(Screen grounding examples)
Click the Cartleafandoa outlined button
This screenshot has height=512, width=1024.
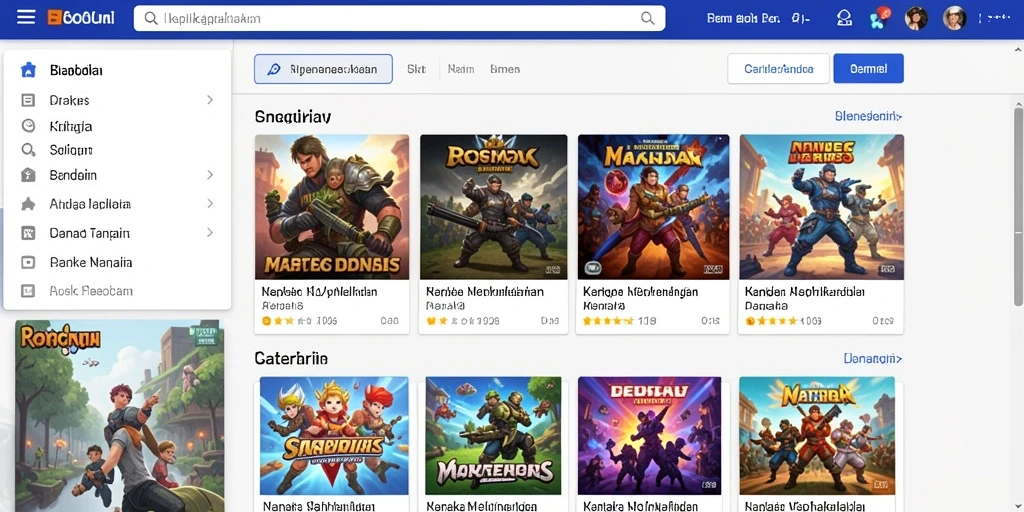point(778,69)
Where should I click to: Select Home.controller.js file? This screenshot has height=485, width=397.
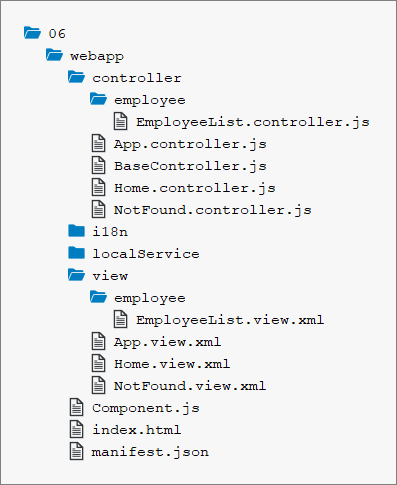195,188
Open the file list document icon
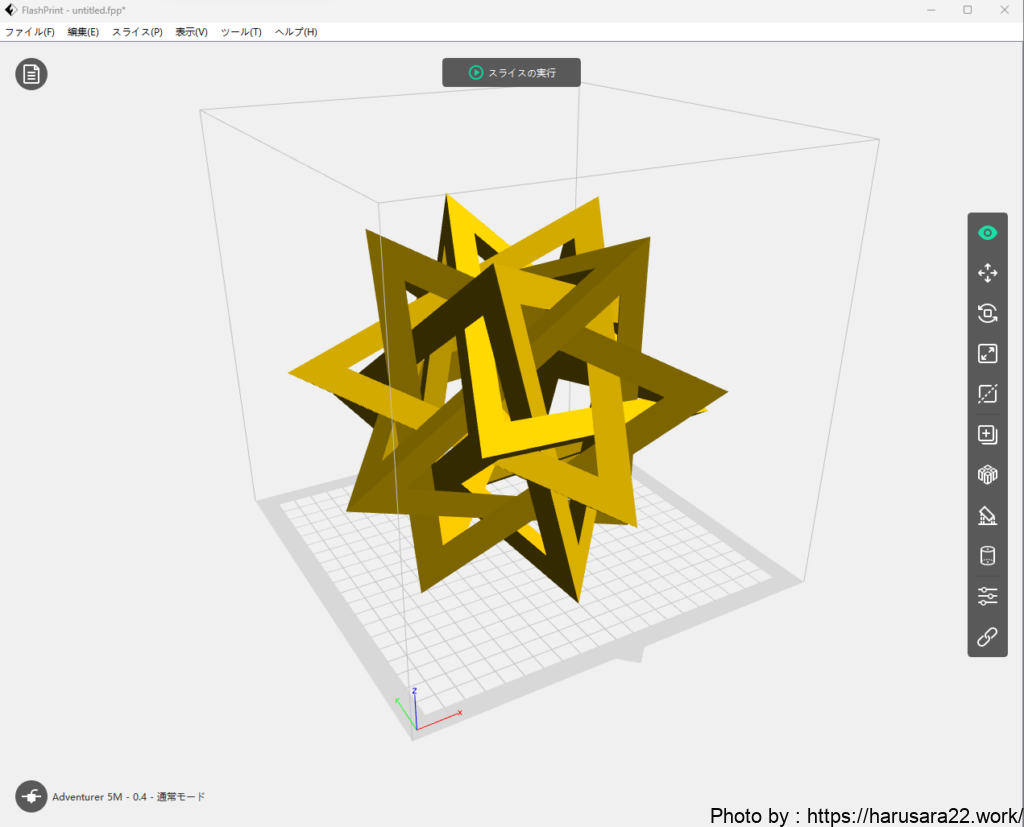1024x827 pixels. (x=31, y=74)
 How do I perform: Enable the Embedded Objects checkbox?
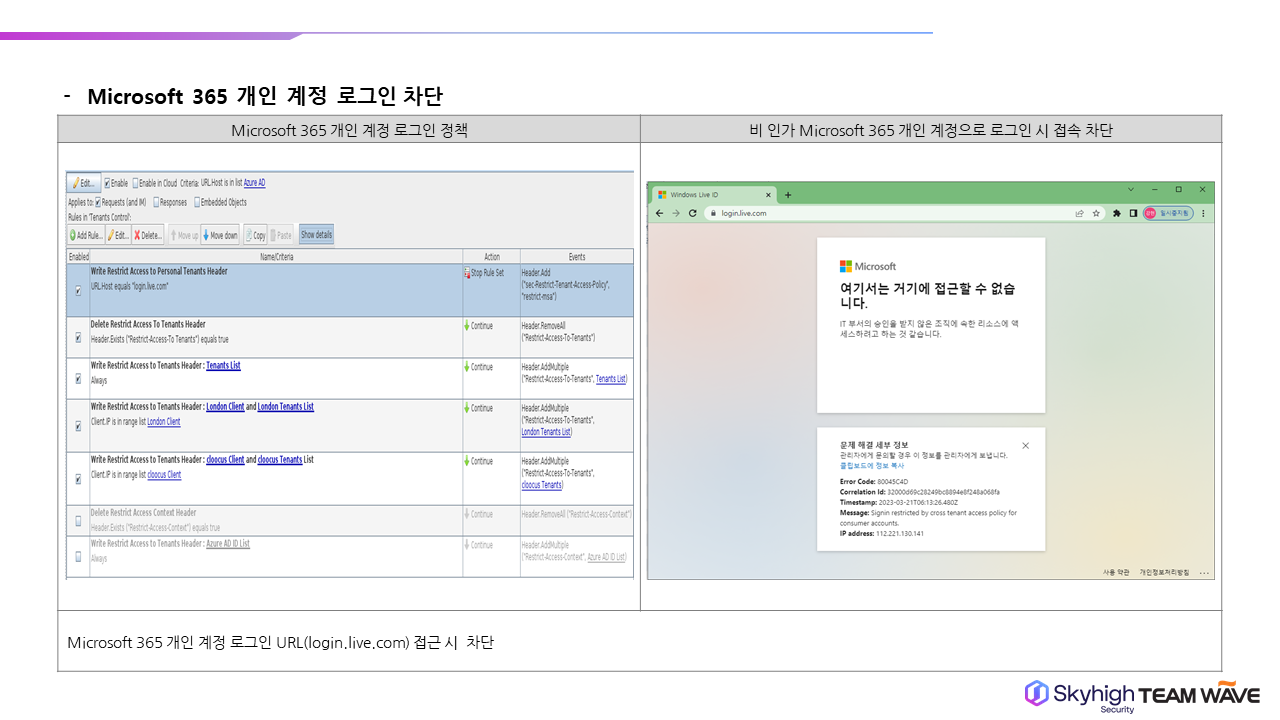tap(197, 202)
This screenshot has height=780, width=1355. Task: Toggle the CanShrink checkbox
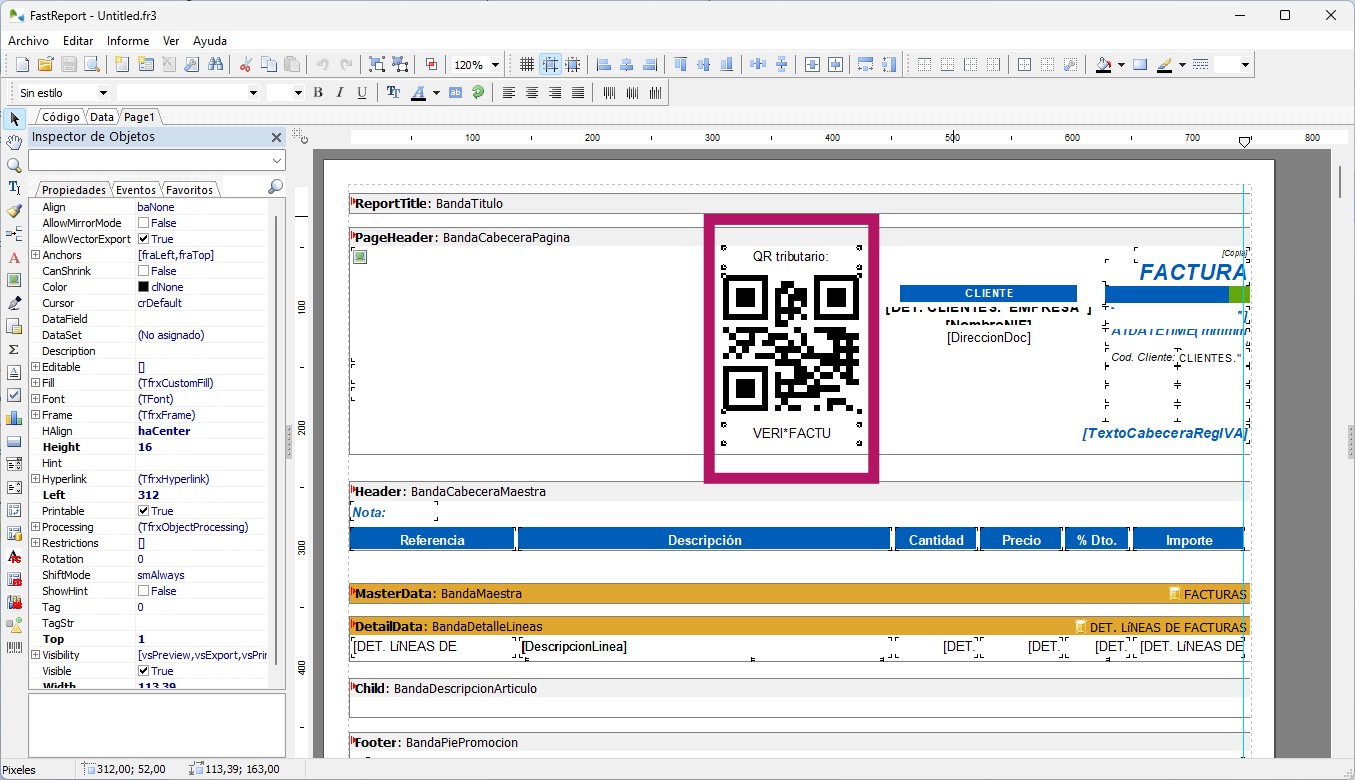[x=144, y=271]
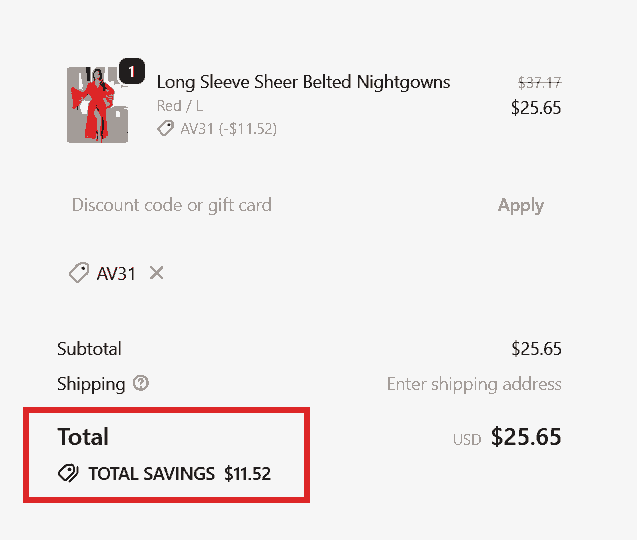Click the $11.52 total savings amount
Image resolution: width=637 pixels, height=540 pixels.
[247, 473]
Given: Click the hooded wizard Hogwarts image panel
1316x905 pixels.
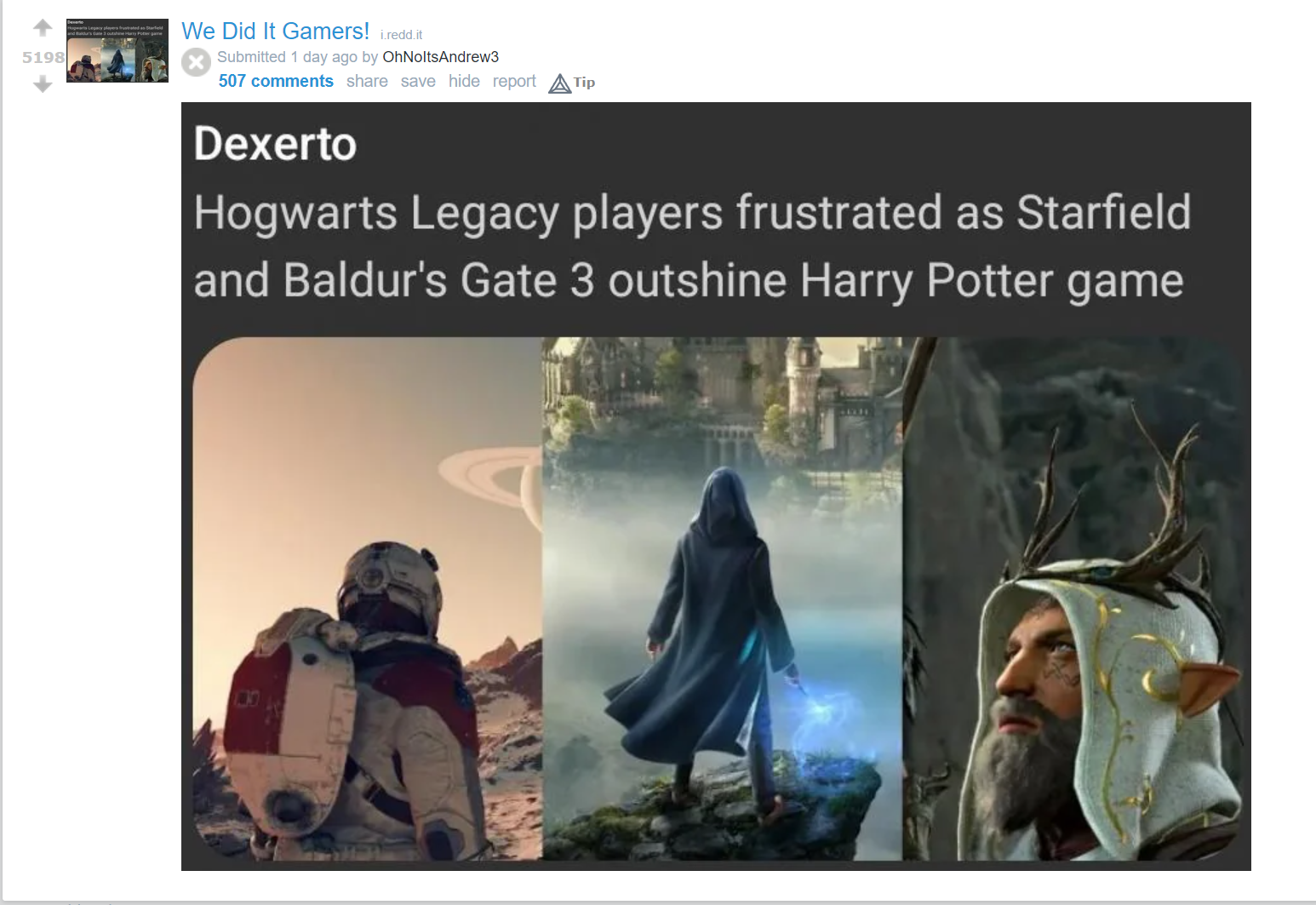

WHAT THE TASK ASKS: Swap "checkbox" for "check box" in the stretch from the line containing "Open the file list document icon" through the end of the lines, and write that stretch out again with everything else unchanged. Leave the pictures out of your answer.

OUTPUT FOR THIS EXERCISE:
Open the file list document icon
1024x827 pixels. (x=31, y=74)
 How do I perform: Enable the Embedded Objects check box?
tap(197, 202)
This screenshot has height=780, width=1355. Task: Toggle the CanShrink check box
[x=144, y=271]
Click the $11.52 total savings amount
Image resolution: width=637 pixels, height=540 pixels.
[247, 473]
Given: Click the hooded wizard Hogwarts image panel
1316x905 pixels.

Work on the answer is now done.